## [Excerpted passage]
* * *

3.14.2009

ROCK OF AGES



I didn’t start really listening to rock music until I was about 14. I did however grow up reading comic books which require a similar leap--you can’t ever question the absurdity of the premise. You have to roll with the punches, and the costumes, and the hard bodies, the titanic breasts, the deaths and contrived rebirths, the cliffhangers, and the crossovers. When I started “growing up”, that is, when I was no longer interested in superheroes, or (more likely) decided that I shouldn’t be, there was a whole bunch of “adult” comics that traffic in the same language—lusty & violent supernatural soap opera— but with a relative realism. Mostly they tease at the absurdities of superhero comics or act as sensational parables of the Real World Issues, or both (as with Watchmen). The problem, if this qualifies as one, is that these comics are really only for the post-adolescents (like me) that spent their youths ogling Psylocke’s bustline and trading impassioned opinions on Spider-Man’s new costume, but at some point, couldn’t continue caring quite so much for the unintelligible plots and decided it was all maybe pretty stupid anyhow.

Ultimately these more serious comic books (or graphic novels, a term which smacks of delusion) are more about the language of comics than they are about life or living.

Likewise, rock & roll builds from the same foundation of adolescent fantasy. Both comics and rock scratch the adolescent itch for extremes. Both have a zealous older fan base for what was, in conception, kid’s stuff. Rock & roll has always been principally concerned with the big money teenage market, even as it rose to the status of art. So the same year that a recording artiste like Leonard Cohen released Songs from a Room, Zeppelin came out with their first album. Of course Zeppelin is hardly Tommy Roe, so you see the confusion was already setting in. And, actually, Zeppelin were rather frustrated at the press’s unwillingness to recognize them as artists.

* * *

## [Dataset section]
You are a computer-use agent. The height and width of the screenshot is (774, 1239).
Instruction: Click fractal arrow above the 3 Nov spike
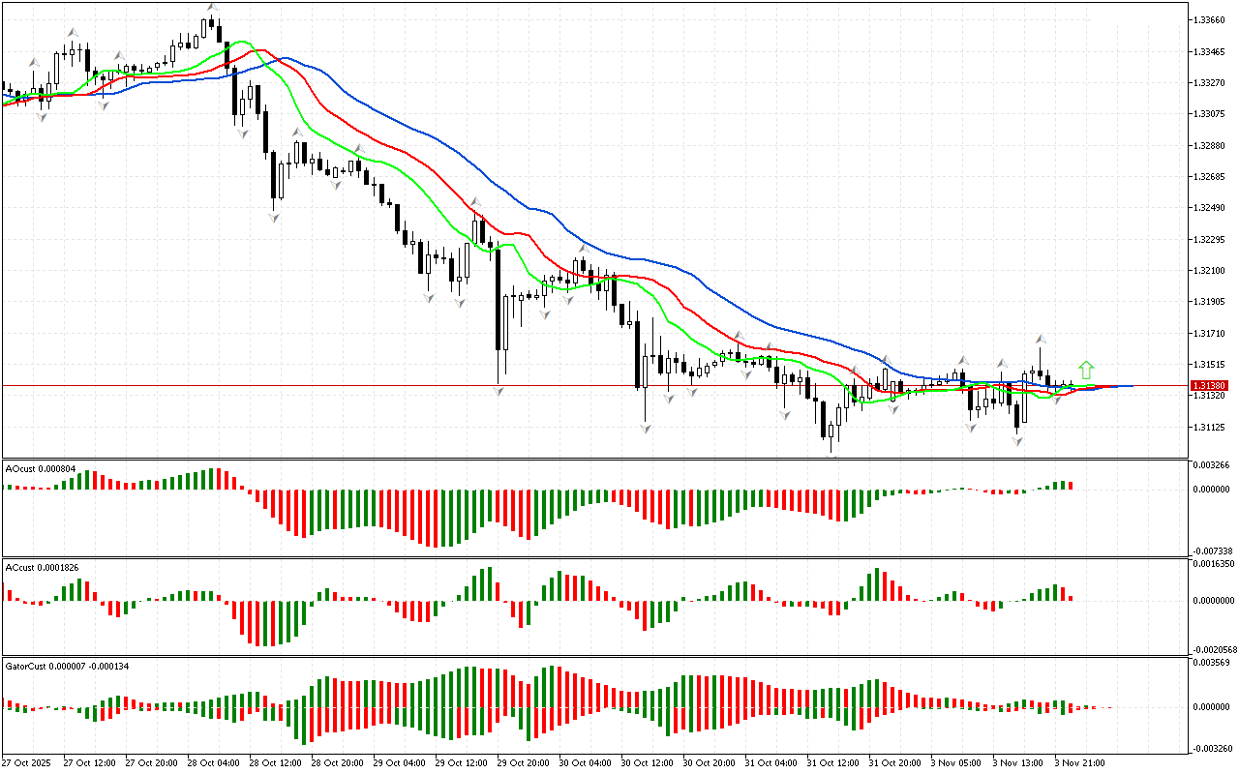[x=1042, y=340]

* * *

## [Exercise aim]
Do the following statements agree with the essay on comics and rock music above? Answer yes or no for each and quote the deciding words of the essay. (a) The writer began really listening to rock music at about age 14. (b) The writer considers "graphic novels" a fitting term. (c) Zeppelin were pleased with how the press regarded them.

## [Written reply]
(a) Yes: "I didn’t start really listening to rock music until I was about 14."
(b) No: "graphic novels, a term which smacks of delusion"
(c) No: "Zeppelin were rather frustrated at the press’s unwillingness to recognize them as artists."